Item position entries:
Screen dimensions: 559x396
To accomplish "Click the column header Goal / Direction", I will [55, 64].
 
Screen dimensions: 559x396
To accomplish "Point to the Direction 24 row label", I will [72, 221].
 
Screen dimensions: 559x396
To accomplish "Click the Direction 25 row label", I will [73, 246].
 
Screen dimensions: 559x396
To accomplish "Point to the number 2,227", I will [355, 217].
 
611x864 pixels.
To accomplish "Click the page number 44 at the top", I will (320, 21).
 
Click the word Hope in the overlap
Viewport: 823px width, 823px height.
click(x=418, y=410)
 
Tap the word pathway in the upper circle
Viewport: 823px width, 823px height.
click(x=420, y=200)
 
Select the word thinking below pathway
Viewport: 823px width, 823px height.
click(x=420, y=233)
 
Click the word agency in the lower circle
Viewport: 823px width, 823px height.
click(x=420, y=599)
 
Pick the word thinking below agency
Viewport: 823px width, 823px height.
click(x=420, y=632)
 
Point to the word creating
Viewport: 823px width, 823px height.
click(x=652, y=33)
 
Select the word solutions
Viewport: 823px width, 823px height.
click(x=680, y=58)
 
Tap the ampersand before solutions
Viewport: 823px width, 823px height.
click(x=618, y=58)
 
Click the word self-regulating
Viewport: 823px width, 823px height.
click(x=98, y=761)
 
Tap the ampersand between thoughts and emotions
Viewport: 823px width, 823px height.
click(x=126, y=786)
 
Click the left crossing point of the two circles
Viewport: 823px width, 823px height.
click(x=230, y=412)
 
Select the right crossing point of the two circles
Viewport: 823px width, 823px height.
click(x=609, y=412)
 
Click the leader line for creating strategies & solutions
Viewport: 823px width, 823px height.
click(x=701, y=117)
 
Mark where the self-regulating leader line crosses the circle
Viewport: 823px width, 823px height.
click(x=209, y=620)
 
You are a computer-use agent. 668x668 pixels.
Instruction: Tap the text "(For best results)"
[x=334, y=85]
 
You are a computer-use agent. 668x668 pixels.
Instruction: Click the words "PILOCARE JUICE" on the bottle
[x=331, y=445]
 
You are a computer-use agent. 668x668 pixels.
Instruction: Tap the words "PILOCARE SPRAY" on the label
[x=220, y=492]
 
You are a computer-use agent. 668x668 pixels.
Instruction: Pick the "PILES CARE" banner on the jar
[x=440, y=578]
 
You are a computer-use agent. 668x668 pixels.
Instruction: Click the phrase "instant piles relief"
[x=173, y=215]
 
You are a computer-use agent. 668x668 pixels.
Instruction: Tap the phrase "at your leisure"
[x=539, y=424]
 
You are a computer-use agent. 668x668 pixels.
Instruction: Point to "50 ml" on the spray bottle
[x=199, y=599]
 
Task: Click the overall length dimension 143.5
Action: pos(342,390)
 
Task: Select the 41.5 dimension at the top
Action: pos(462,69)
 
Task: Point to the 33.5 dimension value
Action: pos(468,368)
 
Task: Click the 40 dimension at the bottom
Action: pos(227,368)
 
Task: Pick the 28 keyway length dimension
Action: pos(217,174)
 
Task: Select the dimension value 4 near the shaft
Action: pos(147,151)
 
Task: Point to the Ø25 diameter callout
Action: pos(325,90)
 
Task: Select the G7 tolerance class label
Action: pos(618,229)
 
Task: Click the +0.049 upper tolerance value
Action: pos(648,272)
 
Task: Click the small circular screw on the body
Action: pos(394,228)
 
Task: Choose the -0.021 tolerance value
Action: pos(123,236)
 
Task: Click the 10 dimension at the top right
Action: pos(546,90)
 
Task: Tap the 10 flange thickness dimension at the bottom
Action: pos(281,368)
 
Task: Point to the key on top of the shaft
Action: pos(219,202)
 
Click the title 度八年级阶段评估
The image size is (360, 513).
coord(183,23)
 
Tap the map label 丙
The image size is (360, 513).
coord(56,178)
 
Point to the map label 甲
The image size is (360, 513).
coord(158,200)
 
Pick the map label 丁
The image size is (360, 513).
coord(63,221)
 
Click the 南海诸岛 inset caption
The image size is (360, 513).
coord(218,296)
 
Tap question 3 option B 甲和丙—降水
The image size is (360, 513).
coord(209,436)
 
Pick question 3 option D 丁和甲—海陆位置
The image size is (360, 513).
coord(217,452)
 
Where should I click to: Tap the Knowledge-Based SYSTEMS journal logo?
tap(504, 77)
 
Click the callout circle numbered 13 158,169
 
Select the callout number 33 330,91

- [Exercise brief]: Begin at the line that contains "Task: Click the overall" and stop after the line that contains "Action: pos(325,90)". Write out each of those lines again, tasks included, with 139 added to every number in the click coordinates.

- [Solution to this task]:
Task: Click the overall length dimension 143.5
Action: pos(481,529)
 
Task: Select the 41.5 dimension at the top
Action: pos(601,208)
 
Task: Point to the 33.5 dimension value
Action: pos(607,507)
 
Task: Click the 40 dimension at the bottom
Action: pos(366,507)
 
Task: Pick the 28 keyway length dimension
Action: pos(356,313)
 
Task: Select the dimension value 4 near the shaft
Action: pos(286,290)
 
Task: Point to the Ø25 diameter callout
Action: pos(464,229)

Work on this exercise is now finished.